I’m not saying that every sequel that surpasses its predecessor deserves a 10, but if a reviewer dislikes a popular game, it should be because of the game itself, not the sole fact that it resembles its predecessor. Even if the score for the original is higher than its superior sequel due to its innovation, making the reviewer overlook flaws in the series at the time, I can live with it, as long as the reviewer is honest about the original score being too high rather than blaming the sequel for simply being a sequel.
There are also a few arguments used against sequels within the gaming community that I feel have to stop. The one I find the most annoying and hypocritical is when they’re derided for being “safe.” Now, the problem should be obvious with a newly revealed game — such as Super Mario 3D World and Donkey Kong Country: Tropical Freeze — being torn to shreds if it isn’t in the series in demand or doesn’t demonstrate enough innovation in a ninety-second trailer. It could be argued that it’s actually safer to announce a game with a vaguely pre-rendered trailer and promises of new features that might not be realized in the final product. However, choosing to focus on improving an existing formula is a valid choice and, even if you disagree with that, it absolutely cannot be called playing it safe these days.
Another argument that is very closely tied to the “safe” debate is the ever popular accusation of rehashing. They are so similar that I’m not certain there is even a need to separate them, but I believe that reviews should make their best effort to distance themselves from the context surrounding a game’s release. Review scores are almost always permanent and, with the Internet, finding older reviews is very easy. When you look back on a series in hindsight, the rehash factor fades away almost completely and all that really matters is how fun a game is and how well it is designed.

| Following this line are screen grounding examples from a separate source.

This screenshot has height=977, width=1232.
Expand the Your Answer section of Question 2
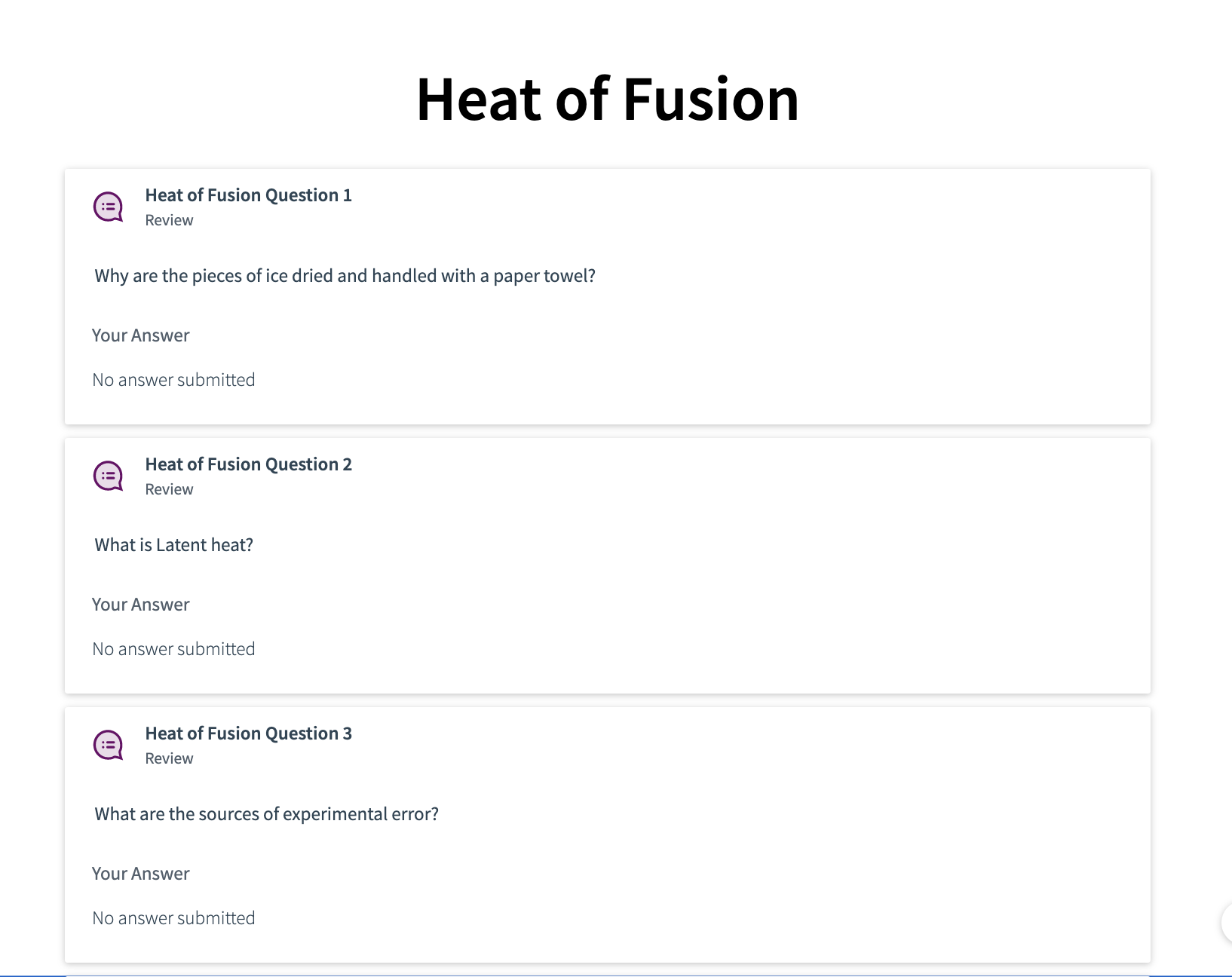point(141,604)
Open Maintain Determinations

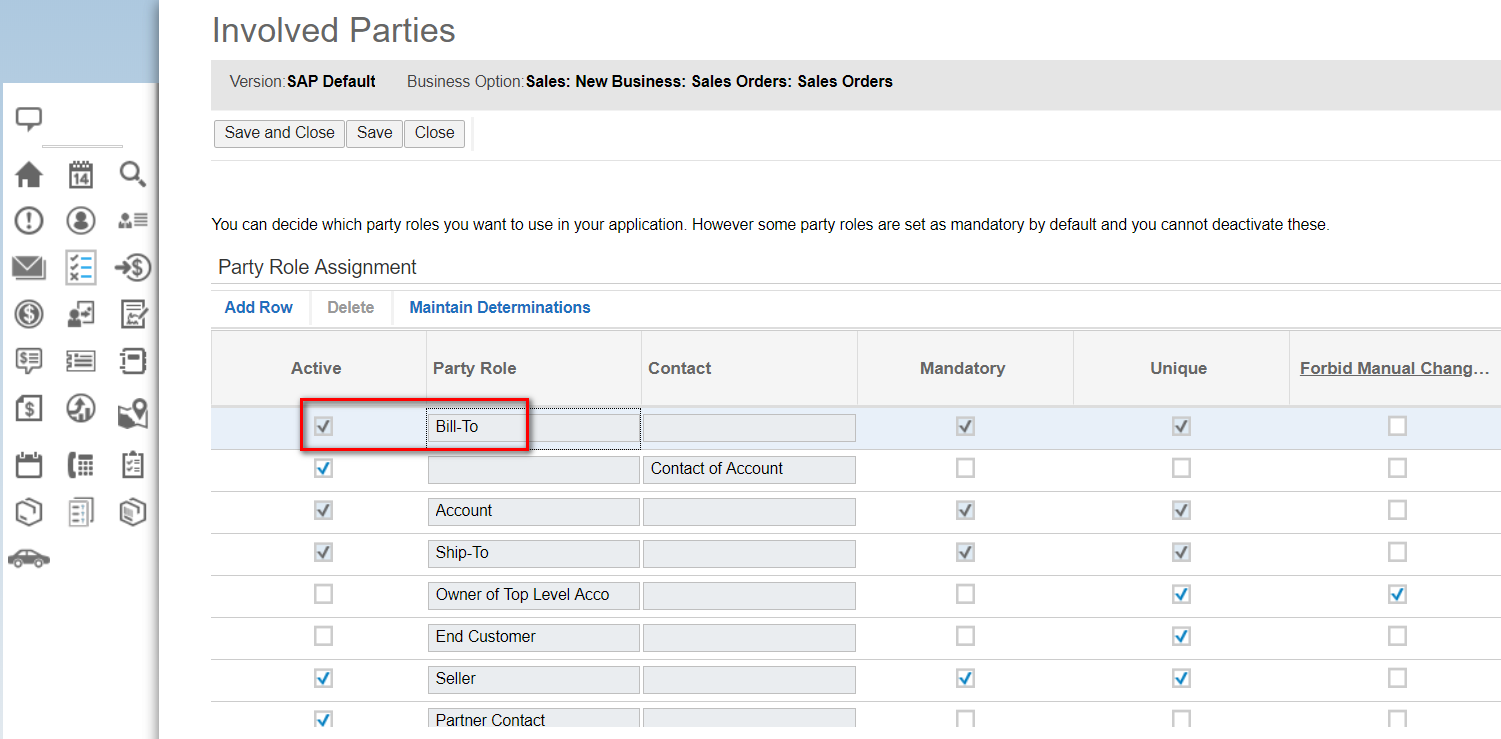(x=500, y=307)
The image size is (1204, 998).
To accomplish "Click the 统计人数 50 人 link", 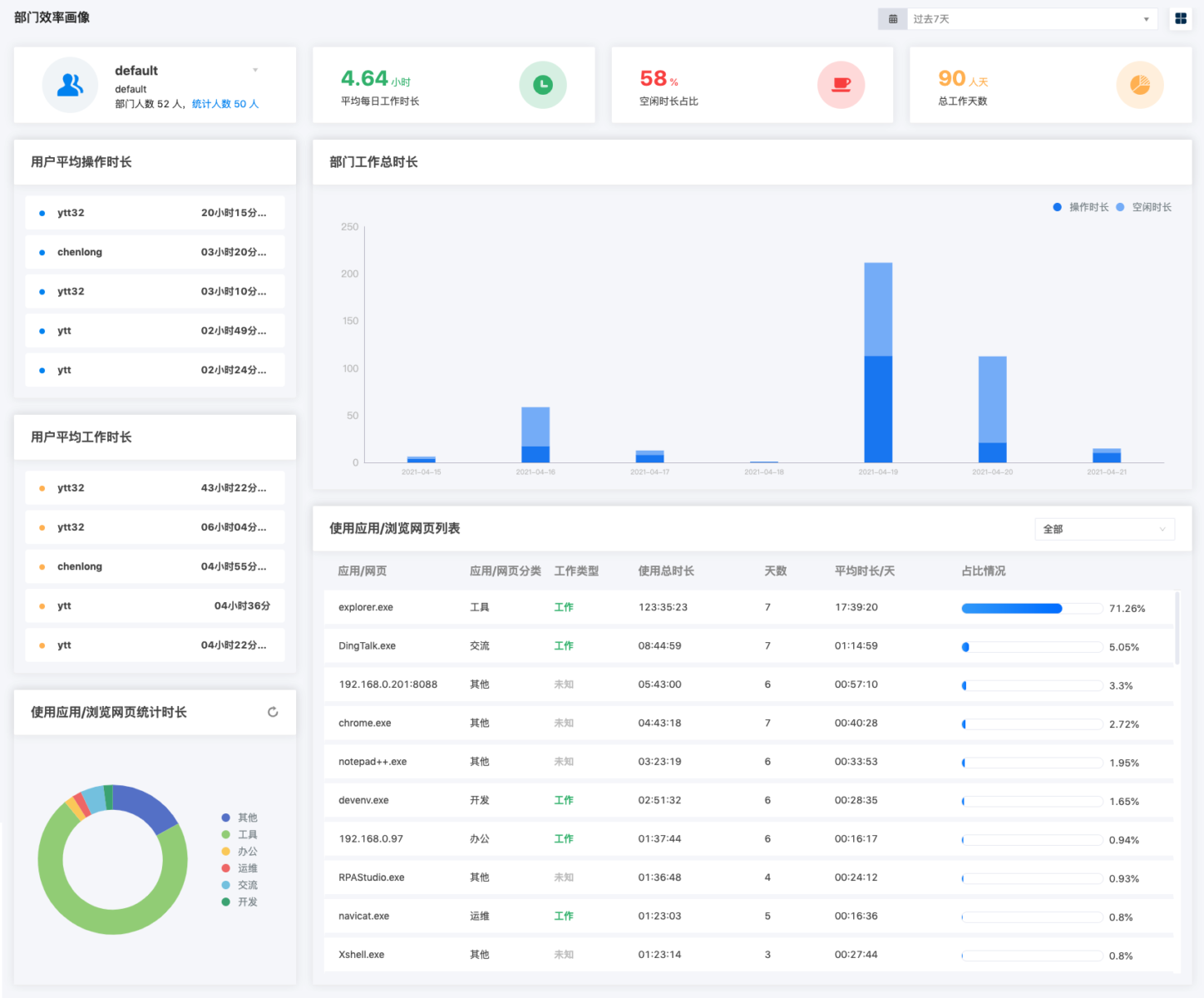I will [x=225, y=104].
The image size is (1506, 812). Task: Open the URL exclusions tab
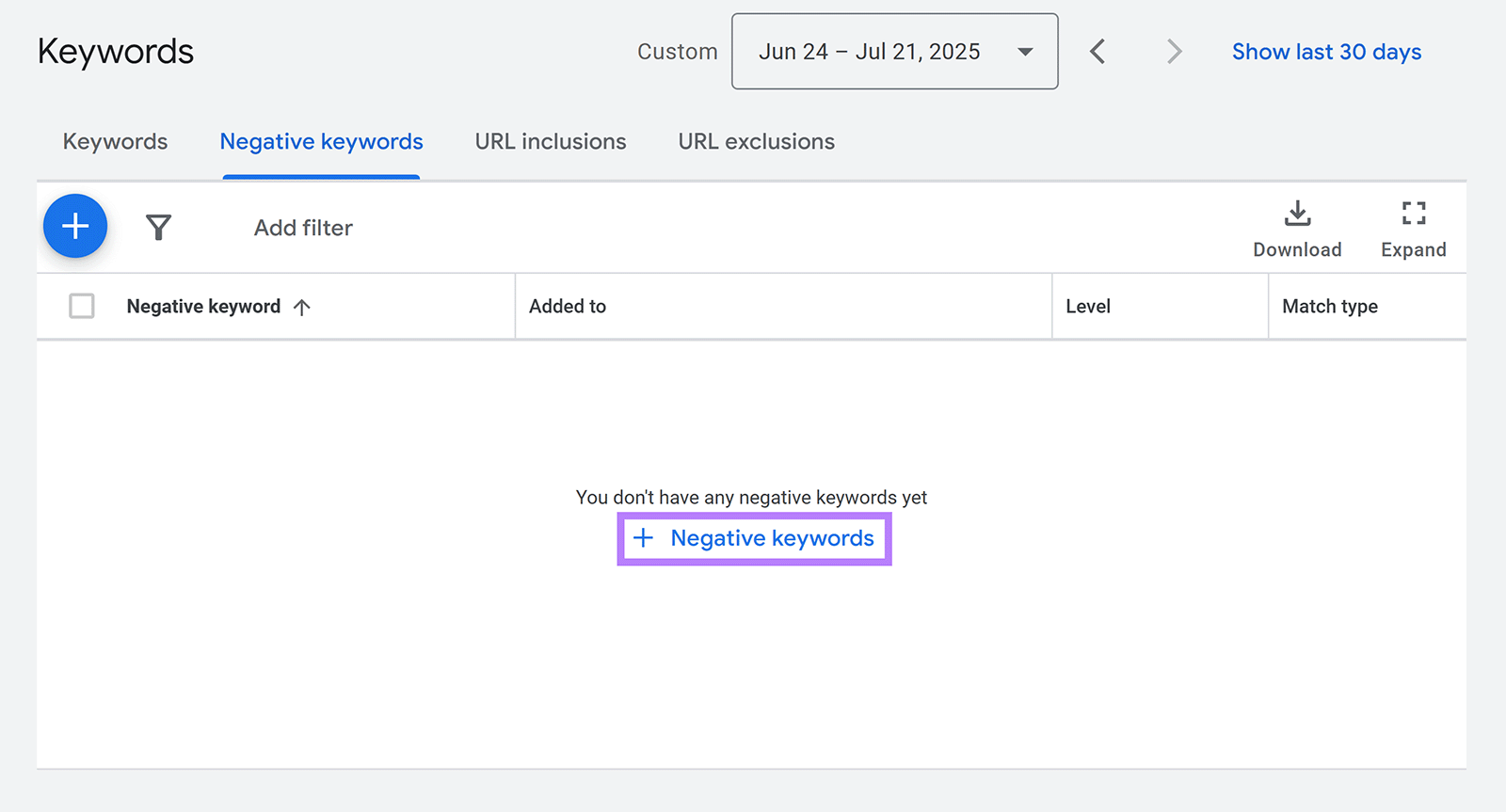[x=756, y=142]
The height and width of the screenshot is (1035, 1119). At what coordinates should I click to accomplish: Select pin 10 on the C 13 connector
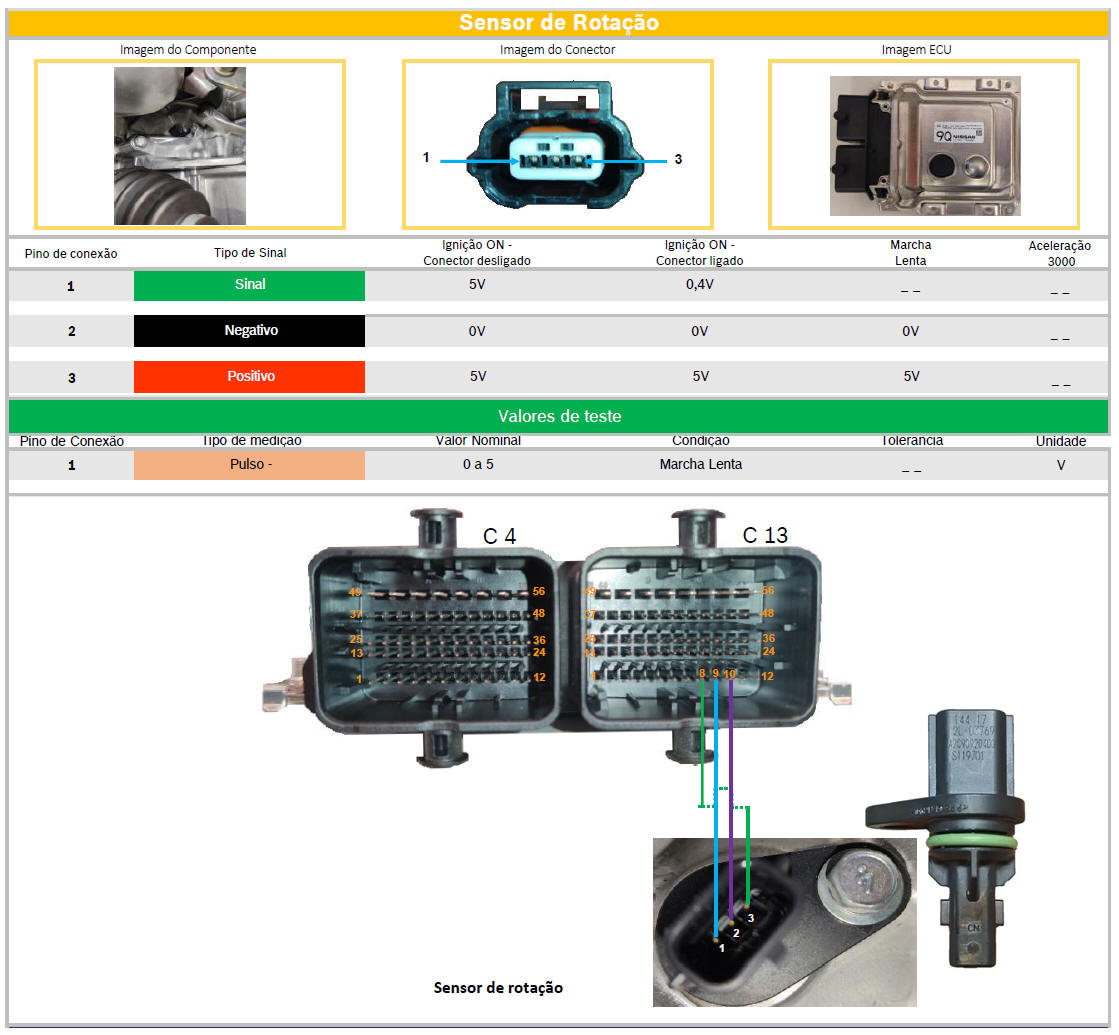coord(730,674)
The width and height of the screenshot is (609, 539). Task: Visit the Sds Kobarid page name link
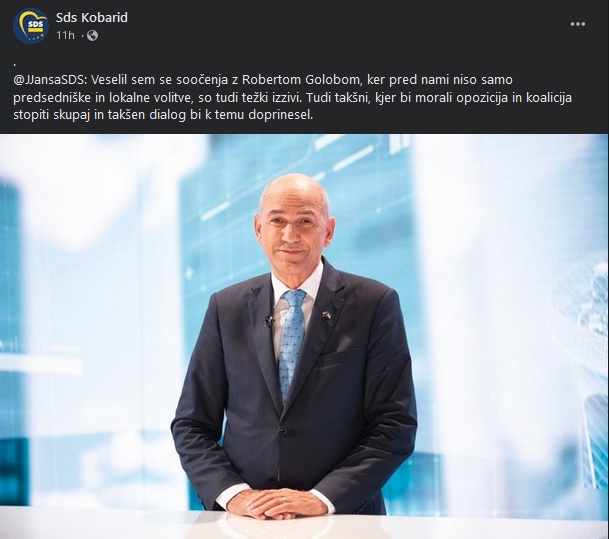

While requesting that a new release’s review be completely removed from the gaming climate it is written in isn’t reasonable, I think not being quick to label sequels as rehashes would be a good step in the right direction. A claim typically attached to this one is that a sequel doesn’t have the same “feel” or “magic” as previous games in the series isn’t taken very seriously by me, since they’re vaguely defined concepts. The “magic” or “soul” form a catch-22 with the “playing it safe” criticism and therefore, should never factor in to how a sequel is rated by a reviewer.
I would like to clarify that I am not suggesting that sequels are automatically better than new IPs. There are advantages and disadvantages to both and game development is far too complex for either scenario to be an automatic benefit or insurmountable obstacle. I have minimized the mention of specific games that I feel have been treated unfairly because it is very easy for arguments about quality to overwhelm any discussion about judging games in general.
Despite how easy it is to accuse a complaint of just being angry that the game they liked wasn’t praised enough, I do not think it is beneficial to deny the possibility of bias in reviews or the gaming community. I have done my best to explain why sequels are currently treated unfairly on an individual and conceptual basis and, while you are free to disagree, I ask that people do not begin with an assumption that a complaint is petty or itself biased. Being unfairly dismissive does not just hurt developers — it hurts gamers in both what they play and what is made available to them in the future.